Anselmo lentamente levantó los párpados. Su mirada ya no mostraba alegría. Tampoco nerviosismo, ni siquiera inquietud. Empezaba a reflejar serenidad.

Inmediatamente se reanudaron las imágenes sobre el fanal. Se vio a sí mismo con dieciséis años, aquella ingrata madrugada de 1940, persiguiendo por las calles y las eras de Coria, navaja en mano y abrasado por la ira, al forastero que unas horas antes había arrastrado hacia la oscuridad de la noche a su hermana Romualda.
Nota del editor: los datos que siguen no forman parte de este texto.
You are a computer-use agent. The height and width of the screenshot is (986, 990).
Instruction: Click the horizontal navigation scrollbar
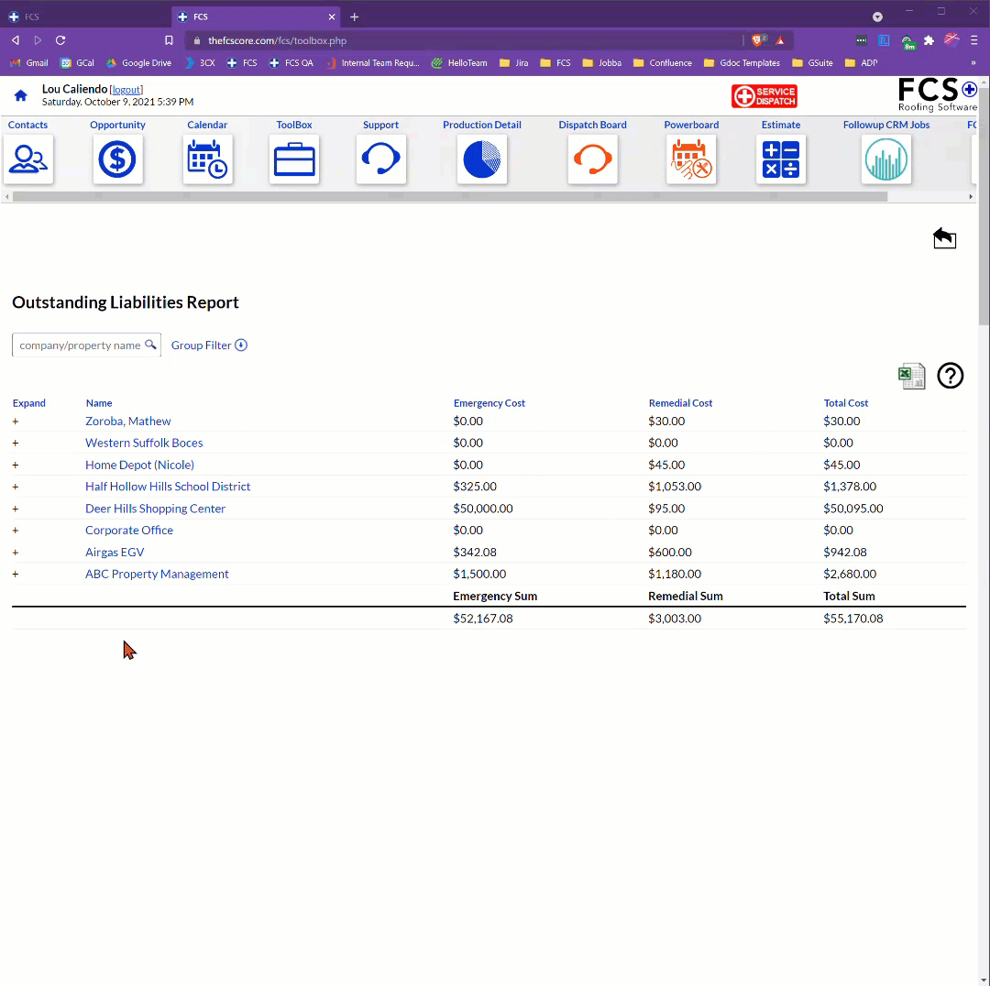449,196
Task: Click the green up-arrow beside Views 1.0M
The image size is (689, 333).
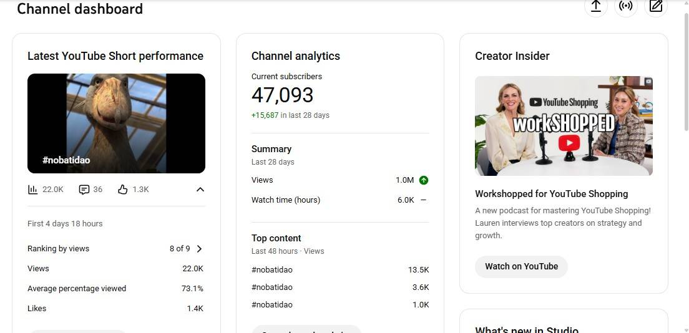Action: coord(424,180)
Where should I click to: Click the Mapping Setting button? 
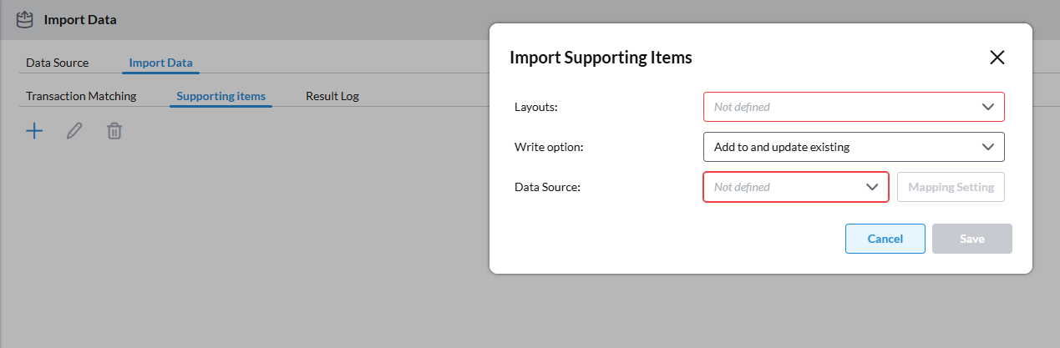point(951,187)
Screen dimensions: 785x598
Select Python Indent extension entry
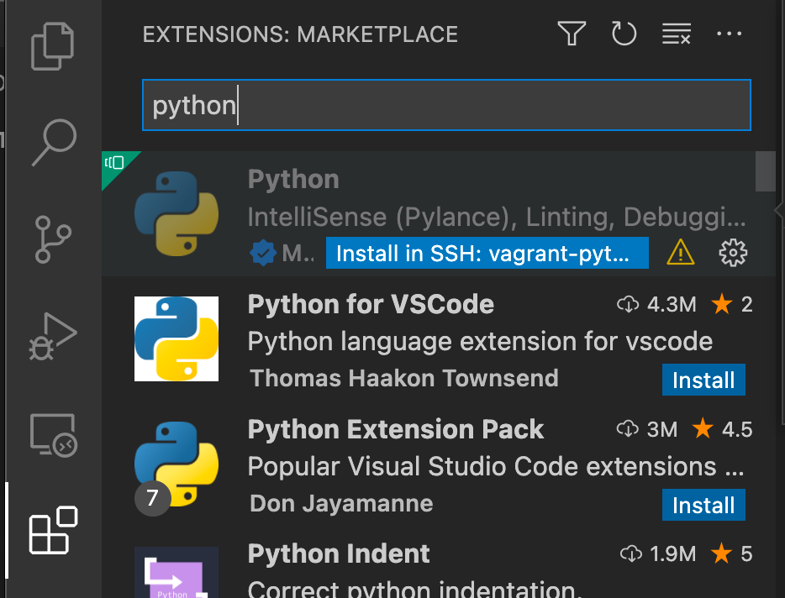coord(339,554)
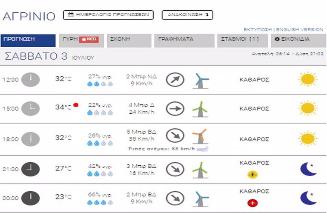Open the ΗΜΕΡΟΛΟΓΙΟ ΠΡΟΓΝΩΣΕΩΝ calendar

pyautogui.click(x=108, y=15)
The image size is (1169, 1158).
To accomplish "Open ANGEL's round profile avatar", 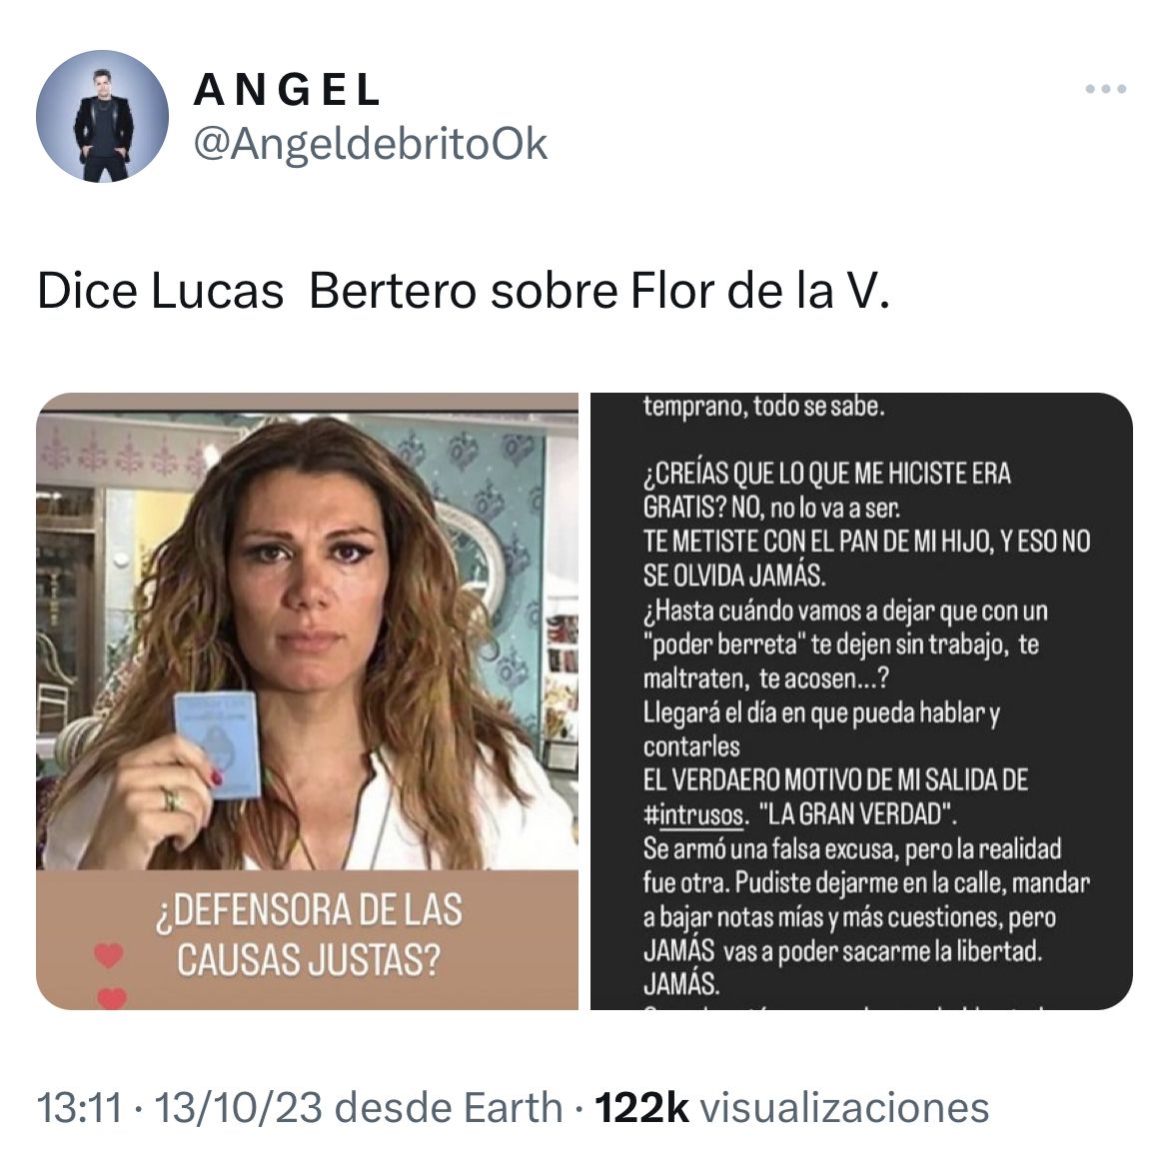I will [x=102, y=116].
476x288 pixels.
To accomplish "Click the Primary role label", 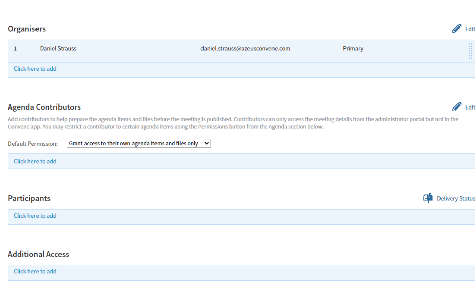I will (353, 48).
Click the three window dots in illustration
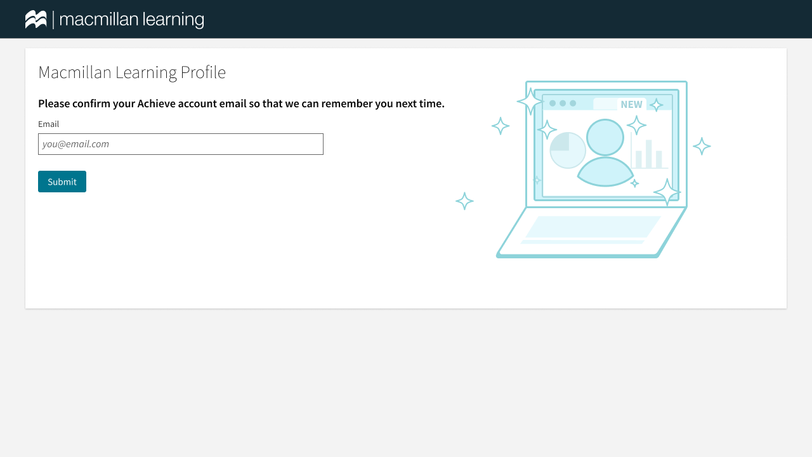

Sobre la tierra polvorienta, con engaños, bofetadas y golpes, entre ultrajes y sollozos, la había despojado para siempre de la virtud de la inocencia, manchando irremisiblemente sus muslos de catorce años con un aguacero de dolor y sangre que puso fin a su niñez.

Y, por primera vez en toda su vida, ya no sintió ganas de matar al violador. Era cierto: estando en el Cielo era imposible desearle ningún mal a nadie. Por fin Anselmo estaba empezando a comprender que había muerto.